▶ _Task directions_
Restate every line of the material that follows, word for word.

*** Begin section ***

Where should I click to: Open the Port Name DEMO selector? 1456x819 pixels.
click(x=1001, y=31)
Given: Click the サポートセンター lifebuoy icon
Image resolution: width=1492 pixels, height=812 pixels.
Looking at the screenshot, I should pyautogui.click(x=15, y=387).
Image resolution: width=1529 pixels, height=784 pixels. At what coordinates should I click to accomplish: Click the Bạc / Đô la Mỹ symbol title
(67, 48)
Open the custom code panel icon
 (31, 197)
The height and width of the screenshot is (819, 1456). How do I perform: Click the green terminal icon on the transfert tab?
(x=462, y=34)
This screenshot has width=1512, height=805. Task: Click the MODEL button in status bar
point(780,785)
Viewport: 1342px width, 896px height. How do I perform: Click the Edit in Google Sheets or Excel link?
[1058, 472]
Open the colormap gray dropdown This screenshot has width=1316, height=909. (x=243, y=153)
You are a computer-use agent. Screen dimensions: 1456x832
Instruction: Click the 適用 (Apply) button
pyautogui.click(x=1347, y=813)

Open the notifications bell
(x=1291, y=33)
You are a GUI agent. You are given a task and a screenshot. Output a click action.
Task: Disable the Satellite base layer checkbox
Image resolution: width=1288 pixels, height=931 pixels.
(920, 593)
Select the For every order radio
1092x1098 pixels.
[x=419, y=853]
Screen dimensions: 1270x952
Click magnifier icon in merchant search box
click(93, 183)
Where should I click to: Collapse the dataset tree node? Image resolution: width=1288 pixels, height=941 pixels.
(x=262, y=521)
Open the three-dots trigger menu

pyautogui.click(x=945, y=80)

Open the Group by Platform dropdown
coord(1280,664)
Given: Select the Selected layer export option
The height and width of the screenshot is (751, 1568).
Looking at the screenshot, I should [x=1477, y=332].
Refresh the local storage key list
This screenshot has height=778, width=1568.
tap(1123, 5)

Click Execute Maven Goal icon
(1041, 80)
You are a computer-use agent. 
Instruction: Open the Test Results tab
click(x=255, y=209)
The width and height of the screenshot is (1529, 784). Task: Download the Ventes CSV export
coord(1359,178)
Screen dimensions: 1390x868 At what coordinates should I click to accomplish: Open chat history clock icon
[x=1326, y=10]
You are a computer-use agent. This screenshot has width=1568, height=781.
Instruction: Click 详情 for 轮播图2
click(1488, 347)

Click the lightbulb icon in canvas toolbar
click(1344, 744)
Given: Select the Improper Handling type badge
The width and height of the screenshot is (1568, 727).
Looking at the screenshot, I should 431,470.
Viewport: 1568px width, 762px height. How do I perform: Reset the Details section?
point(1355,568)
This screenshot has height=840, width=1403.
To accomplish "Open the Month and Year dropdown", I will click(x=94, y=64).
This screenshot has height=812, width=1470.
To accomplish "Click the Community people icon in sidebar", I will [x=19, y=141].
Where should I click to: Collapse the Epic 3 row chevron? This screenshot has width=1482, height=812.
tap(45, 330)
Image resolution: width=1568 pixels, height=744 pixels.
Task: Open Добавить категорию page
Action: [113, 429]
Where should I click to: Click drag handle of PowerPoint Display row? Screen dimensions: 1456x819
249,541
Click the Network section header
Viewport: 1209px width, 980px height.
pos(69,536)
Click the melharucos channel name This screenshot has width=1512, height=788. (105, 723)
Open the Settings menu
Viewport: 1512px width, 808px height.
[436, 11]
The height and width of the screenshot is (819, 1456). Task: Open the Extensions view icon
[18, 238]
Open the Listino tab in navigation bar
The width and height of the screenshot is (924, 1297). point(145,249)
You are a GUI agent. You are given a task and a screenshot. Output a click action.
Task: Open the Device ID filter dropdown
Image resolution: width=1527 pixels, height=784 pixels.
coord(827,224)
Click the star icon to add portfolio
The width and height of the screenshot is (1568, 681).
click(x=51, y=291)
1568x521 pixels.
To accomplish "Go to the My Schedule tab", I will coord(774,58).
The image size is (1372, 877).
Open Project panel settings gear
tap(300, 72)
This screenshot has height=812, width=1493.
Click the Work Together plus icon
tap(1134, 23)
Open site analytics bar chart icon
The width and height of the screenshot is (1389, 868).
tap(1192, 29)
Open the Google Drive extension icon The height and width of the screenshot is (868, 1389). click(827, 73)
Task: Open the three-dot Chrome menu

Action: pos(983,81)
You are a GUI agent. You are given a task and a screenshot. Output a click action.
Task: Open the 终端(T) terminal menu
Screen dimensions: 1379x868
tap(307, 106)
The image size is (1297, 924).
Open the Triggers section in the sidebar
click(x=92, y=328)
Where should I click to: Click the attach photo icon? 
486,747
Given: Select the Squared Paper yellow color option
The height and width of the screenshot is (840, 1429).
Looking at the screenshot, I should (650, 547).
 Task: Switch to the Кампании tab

*** End section ***

▶ _Task answer_
Where should I click to: Open the Port Name DEMO selector? 1456x819 pixels.
click(x=1001, y=31)
Given: Click the サポートセンター lifebuoy icon
Image resolution: width=1492 pixels, height=812 pixels.
Looking at the screenshot, I should pyautogui.click(x=15, y=387).
Image resolution: width=1529 pixels, height=784 pixels. At what coordinates should I click to accomplish: Click the Bạc / Đô la Mỹ symbol title
(67, 48)
Open the custom code panel icon
 (31, 197)
The height and width of the screenshot is (819, 1456). How do I perform: Click the green terminal icon on the transfert tab?
(x=462, y=34)
This screenshot has width=1512, height=805. Task: Click the MODEL button in status bar
point(780,785)
Viewport: 1342px width, 896px height. How do I perform: Click the Edit in Google Sheets or Excel link?
[1058, 472]
Open the colormap gray dropdown This screenshot has width=1316, height=909. (x=243, y=153)
You are a computer-use agent. Screen dimensions: 1456x832
Instruction: Click the 適用 (Apply) button
pyautogui.click(x=1347, y=813)

Open the notifications bell
(x=1291, y=33)
You are a GUI agent. You are given a task and a screenshot. Output a click action.
Task: Disable the Satellite base layer checkbox
Image resolution: width=1288 pixels, height=931 pixels.
(920, 593)
Select the For every order radio
1092x1098 pixels.
[x=419, y=853]
Screen dimensions: 1270x952
Click magnifier icon in merchant search box
click(93, 183)
Where should I click to: Collapse the dataset tree node? Image resolution: width=1288 pixels, height=941 pixels.
(x=262, y=521)
Open the three-dots trigger menu

pyautogui.click(x=945, y=80)

Open the Group by Platform dropdown
coord(1280,664)
Given: Select the Selected layer export option
The height and width of the screenshot is (751, 1568).
Looking at the screenshot, I should [x=1477, y=332].
Refresh the local storage key list
This screenshot has height=778, width=1568.
tap(1123, 5)

Click Execute Maven Goal icon
(1041, 80)
You are a computer-use agent. 
Instruction: Open the Test Results tab
click(x=255, y=209)
The width and height of the screenshot is (1529, 784). Task: Download the Ventes CSV export
coord(1359,178)
Screen dimensions: 1390x868 At what coordinates should I click to accomplish: Open chat history clock icon
[x=1326, y=10]
You are a computer-use agent. This screenshot has width=1568, height=781.
Instruction: Click 详情 for 轮播图2
click(1488, 347)

Click the lightbulb icon in canvas toolbar
click(1344, 744)
Given: Select the Improper Handling type badge
The width and height of the screenshot is (1568, 727).
Looking at the screenshot, I should 431,470.
Viewport: 1568px width, 762px height. How do I perform: Reset the Details section?
point(1355,568)
This screenshot has height=840, width=1403.
To accomplish "Open the Month and Year dropdown", I will click(x=94, y=64).
This screenshot has height=812, width=1470.
To accomplish "Click the Community people icon in sidebar", I will [x=19, y=141].
Where should I click to: Collapse the Epic 3 row chevron? This screenshot has width=1482, height=812.
tap(45, 330)
Image resolution: width=1568 pixels, height=744 pixels.
Task: Open Добавить категорию page
Action: [113, 429]
Where should I click to: Click drag handle of PowerPoint Display row? Screen dimensions: 1456x819
249,541
Click the Network section header
Viewport: 1209px width, 980px height.
pos(69,536)
Click the melharucos channel name This screenshot has width=1512, height=788. (105, 723)
Open the Settings menu
Viewport: 1512px width, 808px height.
[436, 11]
The height and width of the screenshot is (819, 1456). Task: Open the Extensions view icon
[18, 238]
Open the Listino tab in navigation bar
The width and height of the screenshot is (924, 1297). point(145,249)
You are a GUI agent. You are given a task and a screenshot. Output a click action.
Task: Open the Device ID filter dropdown
Image resolution: width=1527 pixels, height=784 pixels.
coord(827,224)
Click the star icon to add portfolio
The width and height of the screenshot is (1568, 681).
click(x=51, y=291)
1568x521 pixels.
To accomplish "Go to the My Schedule tab", I will coord(774,58).
The image size is (1372, 877).
Open Project panel settings gear
tap(300, 72)
This screenshot has height=812, width=1493.
Click the Work Together plus icon
tap(1134, 23)
Open site analytics bar chart icon
The width and height of the screenshot is (1389, 868).
tap(1192, 29)
Open the Google Drive extension icon The height and width of the screenshot is (868, 1389). click(827, 73)
Task: Open the three-dot Chrome menu

Action: pos(983,81)
You are a GUI agent. You are given a task and a screenshot. Output a click action.
Task: Open the 终端(T) terminal menu
Screen dimensions: 1379x868
tap(307, 106)
The image size is (1297, 924).
Open the Triggers section in the sidebar
click(x=92, y=328)
Where should I click to: Click the attach photo icon? 
486,747
Given: Select the Squared Paper yellow color option
The height and width of the screenshot is (840, 1429).
Looking at the screenshot, I should (650, 547).
 Task: Switch to the Кампании tab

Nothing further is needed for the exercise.